LSI Involves Character String Analysis
The algorithm does not use a dictionary as we know it, but involves a complex statistical and mathematical analysis of the individual characters and character strings used in the text that makes up a particular web page. It is immaterial whether that is a blog page, a post, a full page on a website or even a post comment or forum string. LSI is used to evaluate the content of any individual file published on the web.
Because of this, Google has introduced a very powerful means of distinguishing between language, vocabulary and semantics. How do these differ? Here’s how:
Language: The word usually refers to the forms of written or spoken words specific to a certain country or community. Thus, the text string ‘pain’ means ‘bread’ in French, but not in English. Google cannot tell the difference unless it understands the language being used.
Vocabulary: This word refers to the words used within a specific language. It can also refer to the range of words known by a specific person within a language. ‘Bad language’ refers to use of vocabulary and not language. ‘Box’ is a word in English vocabulary, but that word has many meanings, leading us to:
Semantics: The same word can be used to mean many things. Thus the word ‘box’ can mean a container, to fight, to recite the points of a compass or a type of bush. Semantics refers to the meaning of words in a specific context. Bad language can express meaning very well – so may form effective semantics!
Syntax: The way in which words are combined in a sentence. Thus, the words ‘the dog bit the man’ could be expressed using different syntax as ‘the man bit the dog.‘ Before LSI Google could not distinguish the difference – it just detected the words.
Google’s LSI algorithm takes each of these factors into account. If you think deeply enough, you will be able to understand why keyword repetition is pointless, and why a low keyword density (KD) can provide you with better ranking results than a high KD.
The algorithm analyzes the meaning of the words in your webpage or blog using semantics and syntax, and matches these with the perceived meaning of the keywords used by the person carrying out the search.
Keyword or Meaning?
What is more important to your readers? Keywords or meaning? Let’s say you are seeking information online using a search engine. What would you rather find: a page offering lots of repetitions of your keyword, but very little else, or one that provides you with what you are looking for, even if you can’t find your search term in the text?
You know the answer to that, and so does Google. The problem was, that in the early days of its existence, the Google search engine was able to find, index and rank only those web pages that contained the search term (keyword/phrase) used by those seeking information.
If your blog post or web page did not contain the phrase keyword used within the search term several times, then it would not be listed and made visible to anybody using that phrase – in future we refer to keywords as being one word or several. So guess what!
Keyword Stuffing and Software
It became common practice to stuff web pages full of keywords. The more the merrier, and Google would rank them high in the results pages for that keyword.
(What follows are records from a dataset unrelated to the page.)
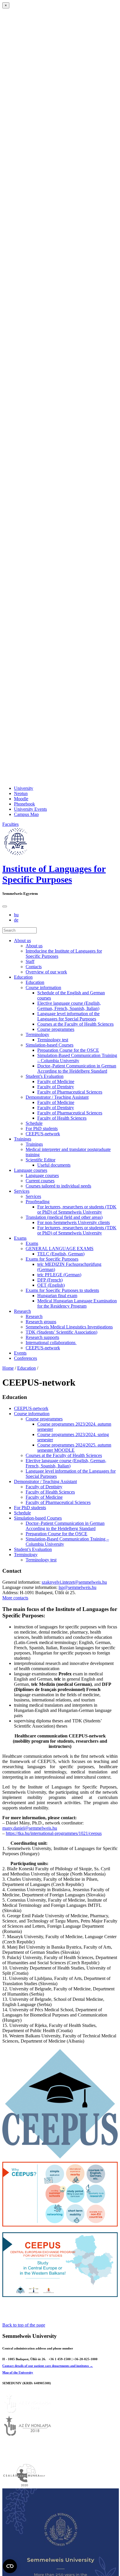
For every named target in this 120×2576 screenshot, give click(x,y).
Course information (43, 987)
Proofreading (38, 1201)
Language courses (30, 1170)
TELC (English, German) (60, 1253)
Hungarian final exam (57, 1295)
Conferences (25, 1358)
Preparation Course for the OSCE (68, 1050)
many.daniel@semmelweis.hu (29, 1828)
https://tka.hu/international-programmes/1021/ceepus (54, 1833)
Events (20, 1353)
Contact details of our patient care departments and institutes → (47, 2365)
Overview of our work (46, 971)
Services (21, 1191)
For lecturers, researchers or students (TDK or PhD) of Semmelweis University (77, 1209)
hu (16, 914)
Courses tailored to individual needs (58, 1185)
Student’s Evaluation (44, 1076)
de (16, 919)
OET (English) (51, 1285)
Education (23, 977)
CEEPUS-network (43, 1133)
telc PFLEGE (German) (59, 1274)
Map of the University (17, 2372)
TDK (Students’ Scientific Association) (61, 1332)
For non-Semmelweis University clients (73, 1222)
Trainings (22, 1138)
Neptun (21, 793)
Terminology (37, 1034)
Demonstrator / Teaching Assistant (57, 1097)
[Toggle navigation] (4, 906)
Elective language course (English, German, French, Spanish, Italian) (69, 1006)
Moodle (21, 798)
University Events (30, 809)
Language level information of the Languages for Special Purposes (68, 1016)
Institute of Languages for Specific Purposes (54, 874)
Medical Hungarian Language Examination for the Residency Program (77, 1303)
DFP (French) (50, 1279)
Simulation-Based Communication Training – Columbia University (77, 1058)
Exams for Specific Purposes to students (62, 1290)
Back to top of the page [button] (23, 2324)
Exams (20, 1238)
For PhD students (42, 1128)
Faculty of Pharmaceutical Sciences (69, 1091)
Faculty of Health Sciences (62, 1118)
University (23, 788)
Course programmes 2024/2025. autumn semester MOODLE (74, 1447)
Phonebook (24, 803)
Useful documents (53, 1165)
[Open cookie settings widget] (10, 2566)
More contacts (15, 1597)
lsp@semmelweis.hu (77, 1587)
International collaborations (51, 1342)
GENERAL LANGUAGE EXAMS (59, 1248)
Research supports (42, 1337)
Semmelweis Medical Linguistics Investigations (69, 1326)
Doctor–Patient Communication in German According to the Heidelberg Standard (76, 1068)
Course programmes (55, 1029)
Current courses (40, 1180)
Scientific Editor (40, 1159)
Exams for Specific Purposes (52, 1259)
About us (22, 940)
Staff (30, 961)
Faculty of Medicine (55, 1081)
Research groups (41, 1321)
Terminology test (52, 1039)
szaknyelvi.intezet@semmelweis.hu (74, 1582)
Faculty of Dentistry (55, 1086)
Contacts (34, 966)
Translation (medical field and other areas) (64, 1217)
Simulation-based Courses (49, 1044)
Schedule (34, 1123)
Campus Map (26, 814)
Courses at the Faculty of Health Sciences (75, 1024)
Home (8, 1368)
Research (22, 1311)
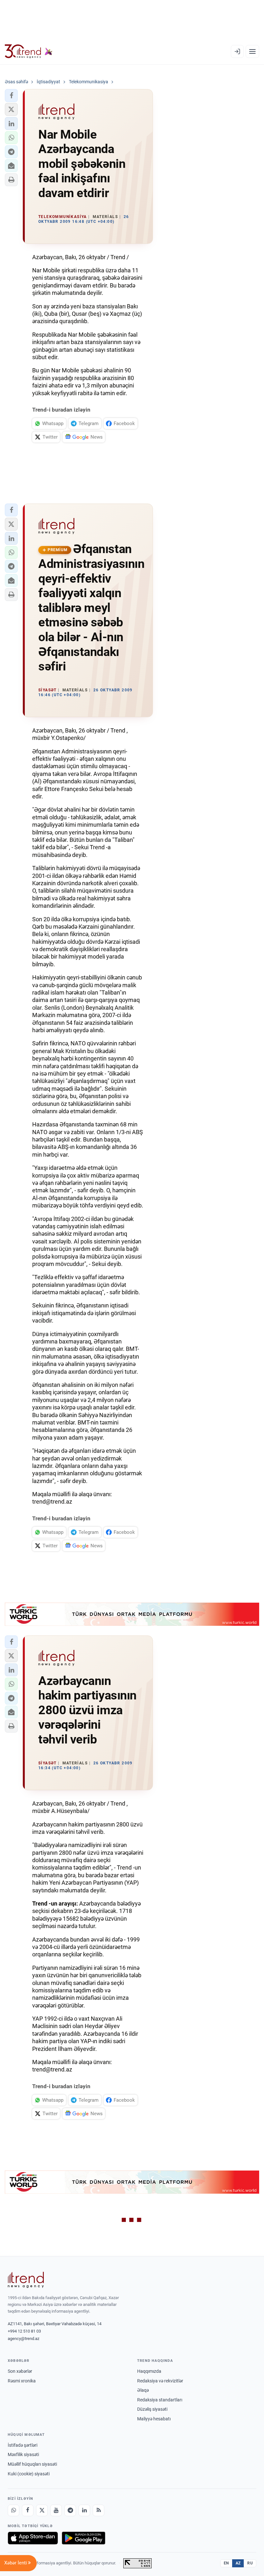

Entrepreneurs made their fortunes by designing software (apps to you younger people) that would take one page of text and generate hundreds of others, changing nothing but the keyword used for that page.
Many people that were using the search engine to find for what was them very important information, were being presented with page upon page of useless drivel that gave them nothing but adverts and the same stuff repeated over and over again.
Even webmasters complained to Google about how such pages could be listed above those that were genuinely offering information. The reason was, of course, keyword repetition. The way the ranking algorithm was set up was that the more keywords, the higher the ranking. This had to stop.
Google spotted this, and so decided to do something about it, but what? It began by using the Adsense algorithm that used semantics to establish the best type of ads for any specific web page. It developed this concept further, using latent semantic analysis to create the latent semantic indexing algorithm. More on this shortly.
LSI uses the concept of latent semantic analysis to survey all the vocabulary, syntax and semantics on a page to establish its true meaning. By means of LSI, Google can compare the search term used by its customer with indexed web pages and establish which best matches that search term/keyword by analyzing all the vocabulary on the page, not just keywords. How does it do that?
The Problem of Ambiguity in Language and Vocabulary
Let’s say that you are writing a book about the invention and use of locks throughout history. You need some information online about the topic, so you enter the search term ‘locks and their history.’ Or maybe, ‘the history of locks.’
The first question to consider would be “what type of locks?” Are you writing about security locks – locks and keys, or about canal locks? Or maybe you are even referring to locks of hair? To most people, only the first two options would be likely – canal locks or those that need keys to open.
To Google, however, all are the same. The keyword is ‘locks’ or even ‘history of locks’ but how does the machine know what you are talking about? It cannot ask you – all it can do is to take the character string that makes up the words, and search for it within its indexed blog posts and web pages.
The Effect of the Applied Semantics Acquisition
The answer came after Google purchased a Santa Monica company in 2003 known as Applied Semantics. This firm was working on algorithms that applied semantics to the understanding of the true meaning of written text. Google purchased the company and then applied its principles to its Adsense program.
This is the program mentioned earlier, where Google places relevant PPC adverts on your web pages. Applied Semantics principles were used to establish the best type of advert for your page, based upon the true focus of its content.
Google continued the development of this mathematical analytical technique and finally came up with what it referred to as Latent Semantic Indexing. Using LSI, it is possible for Google to index and then rank your page for its meaning and total content rather than upon only its use of keywords.
How Does the LSI Algorithm Work: Keywords and Semantics?
Google will look at other vocabulary on your page then carry out a statistical analysis of the context and syntax of such vocabulary. If a Google user searches for ‘history of security locks’ then Google will take other vocabulary of its indexed pages into account. If your page contains words such as ‘keys,’ ‘levers,’ and ‘doors’ then it will associate this vocabulary with security locks.
After taking other ranking factors into account, it will then list your page in the search results pages for that keyword (history of security locks) ranked according to the benefits that Google believes it to be offering to the searcher. Before LSI, the searcher would also be given pages focusing on canal locks and even on hair.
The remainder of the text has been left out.